Aurelio Galli, Ph.D., D.Sc.Aurelio Galli, Ph.D., D.Sc., professor in the Department of Surgery, and Angela Carter, Ph.D., assistant professor in the Department of Surgery, have been named the latest recipients of the school's Featured Discovery award. This recognition celebrates notable faculty research contributions and highlights the impact of their scientific advancements.
Their study, “Fusobacterium nucleatum enhances amphetamine-induced behavioral responses through a butyrate-driven epigenetic mechanism,” was published in Science Signaling.
Galli, Carter, and their team sought to understand why some individuals developed substance use disorders after exposure to addictive drugs, while others did not. Through their research, they found that F. nucleatum, a human oral microbiome bacterium, increased dopamine levels in the brain. “This work indicates that individuals with high levels of F. nucleatum in their microbiome may be more susceptible to addictive drugs,” said Carter.
The Heersink communications team met with Carter to gain insights into the study and help raise awareness about both the research and the Heersink School of Medicine.
Angela Carter, Ph.D.What compelled you to pursue this research?
The idea that bacteria in our body could control our behavior, even partially, is fascinating. Work over the last two decades has clearly shown that changes in microbiome composition are associated with multiple neurological disorders. Whether these changes can truly drive disease development, and how microbes might be capable of doing this, is unknown.
So we talked with a microbiologist, Hui Wu, Ph.D., (at UAB at the time, now at OSHU), and we asked which of the microbes elevated in amphetamine use disorder patients he found most intriguing. We then set out to test the ability of this microbe, F. nucleatum, to directly enhance behavioral responses to amphetamines. Once we were certain that F. nucleatum could indeed drive significant increases in the way a host responds to amphetamine, we began picking apart the mechanism behind these actions.
How do you feel your research will impact the science community?
By demonstrating that microbes and their byproducts can, in fact, alter host behaviors, we hope our findings will encourage others to take “symbiotic” microbes seriously and perhaps spur greater interest in studying their role as biological regulators of disease.

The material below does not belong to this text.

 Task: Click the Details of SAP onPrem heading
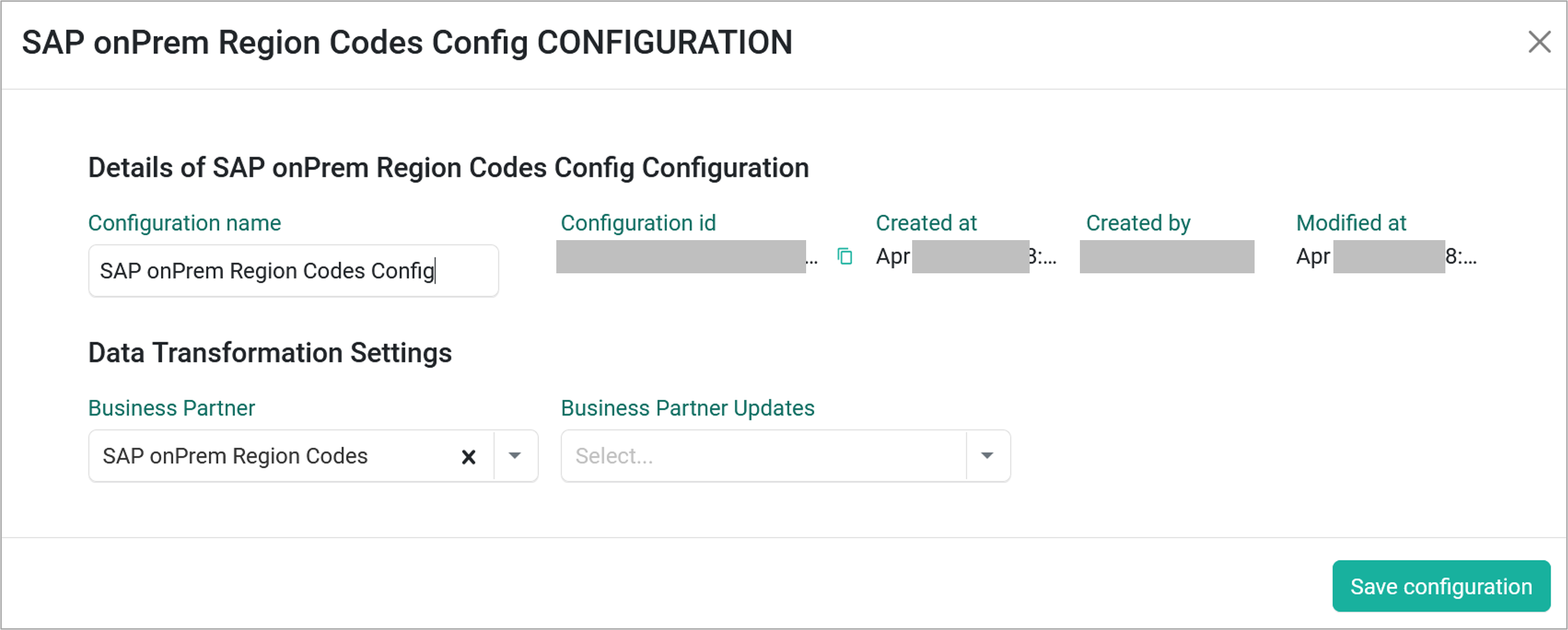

In addition, our work reinforces the utility of simple model organisms in understanding complex diseases, such as substance use disorders. Although currently out of favor in many fields, Drosophila readily feed on a range of bacteria, making them easily amenable to microbiome manipulation. The high degree of genetic conservation in disease-associated genes, between Drosophila and humans, further enhances their utility for uncovering basic regulatory mechanisms that bacteria may target.
What is your research’s relevance to human disease?

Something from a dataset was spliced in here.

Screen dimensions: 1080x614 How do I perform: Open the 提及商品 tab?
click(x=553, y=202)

Substance use disorders can be extremely disruptive to patients' lives as well as the lives of those around them. It is still a mystery why some individuals can be exposed to addictive drugs and suffer no obvious long-term impacts while others develop traits of addiction, such as compulsive drug seeking. One variable that has been historically overlooked is the microbiome and its potential role in supporting the biological changes in the brain that lead to a disease state. By demonstrating that microbes can regulate behavioral responses to addictive drugs, we open the door to exploring new classes of treatments for substance use disorders, including probiotics, prebiotics, traditional antibiotics, bacteriophages (viruses that specifically kill one species of bacteria), and microbes engineered to produce therapeutic molecules.
When did you know you had an important discovery?

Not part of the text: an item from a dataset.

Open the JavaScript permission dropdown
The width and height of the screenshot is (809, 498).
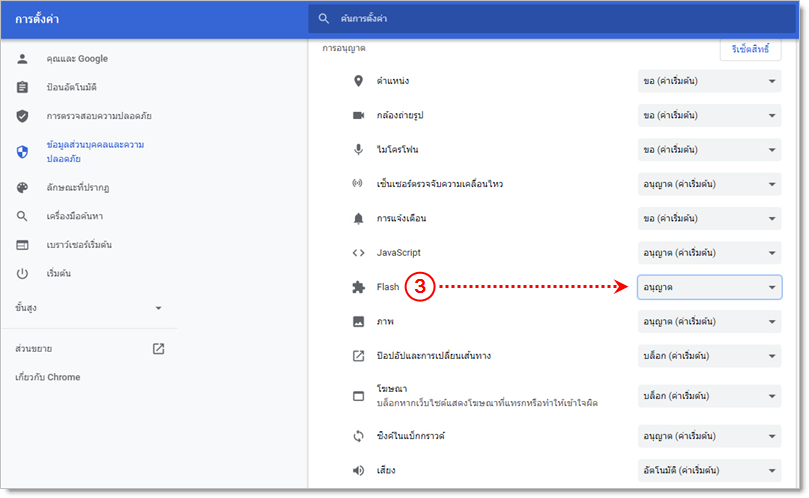709,253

We knew we had an interesting finding when we were able to show that heat-inactivated bacteria, which stimulate the immune system but are not alive and functioning, had no impact on behavioral responses to amphetamine, but conditioned media taken from live bacterial cultures did. It was something the bacteria were producing that was capable of changing host behavior, not a canonical immune-mediated event. At that point, it was just a matter of digging in and identifying that factor, then asking what that was doing to the brain on a cellular and molecular.
What made you come to UAB?
UAB was an unplanned, but serendipitous, move. I relocated to Birmingham in the middle of my postdoctoral tenure because my mentor was recruited to UAB. The reason I stayed was the amazingly collaborative environment that I found. UAB has allowed me to establish a network of talented colleagues that makes asking, and answering, the most interesting questions I can think of, actually possible. I have collaborators across several Heersink departments, including both basic scientists and clinical colleagues, and I even have collaborators in the UAB College of Arts and Sciences.
In addition, the institutional support at UAB for launching new projects is unparalleled. Our work has been supported by pilot grants from the Center for Addiction and Pain Prevention and Intervention, the Comprehensive Neuroscience Center, the Microbiome Center, and the O’Neal Comprehensive Cancer Center. This is how you ensure scientists can pursue new paths they believe may lead to real improvements in medicine.